━━━ RECORDS FOR THIS EXERCISE

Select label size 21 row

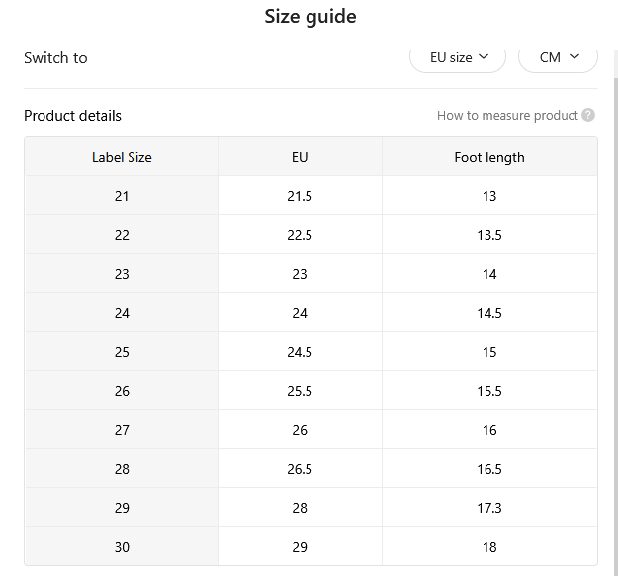click(311, 196)
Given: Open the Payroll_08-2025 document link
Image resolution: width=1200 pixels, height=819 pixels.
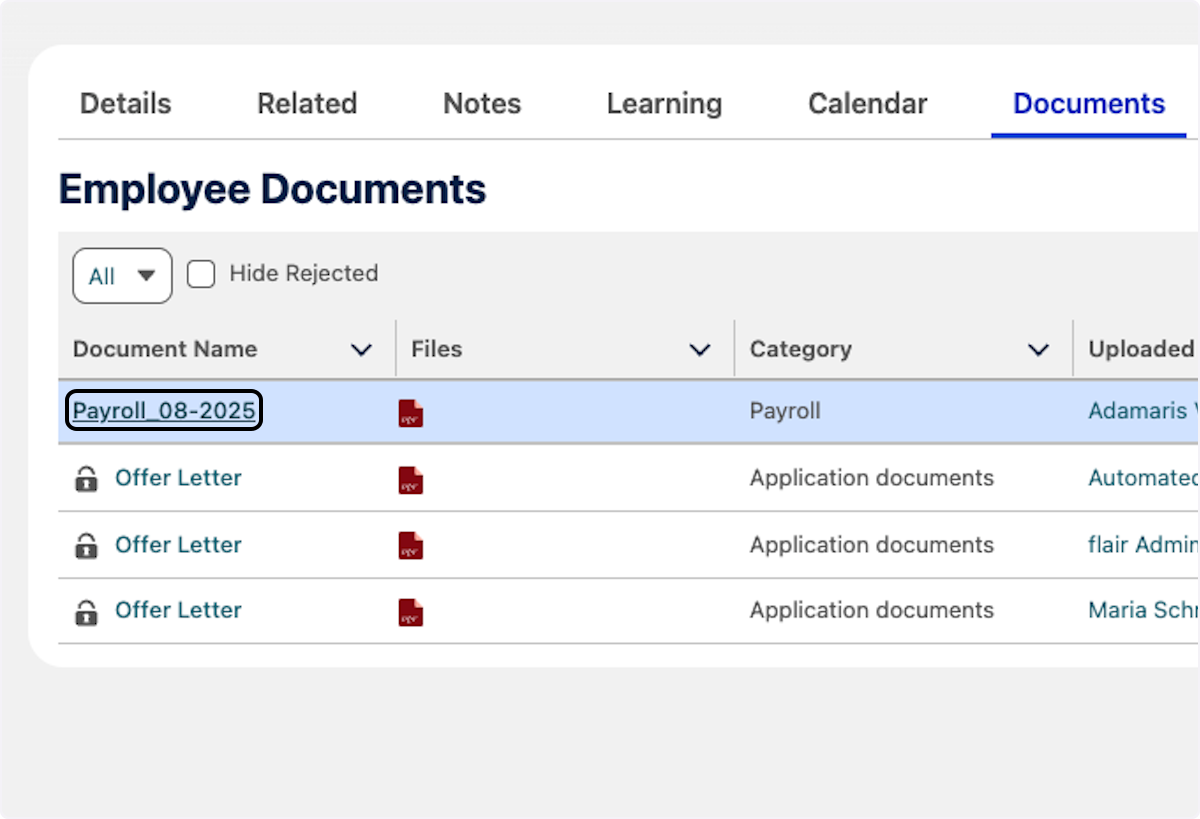Looking at the screenshot, I should [163, 410].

━━━━━━

### WHAT YOU HAVE TO DO
Should the entries hold any pictures, please omit those and print the remaining text exactly.

### RESPONSE FOR THIS EXERCISE
Select label size 21 row

click(311, 196)
Given: Open the Payroll_08-2025 document link
Image resolution: width=1200 pixels, height=819 pixels.
Looking at the screenshot, I should [163, 410].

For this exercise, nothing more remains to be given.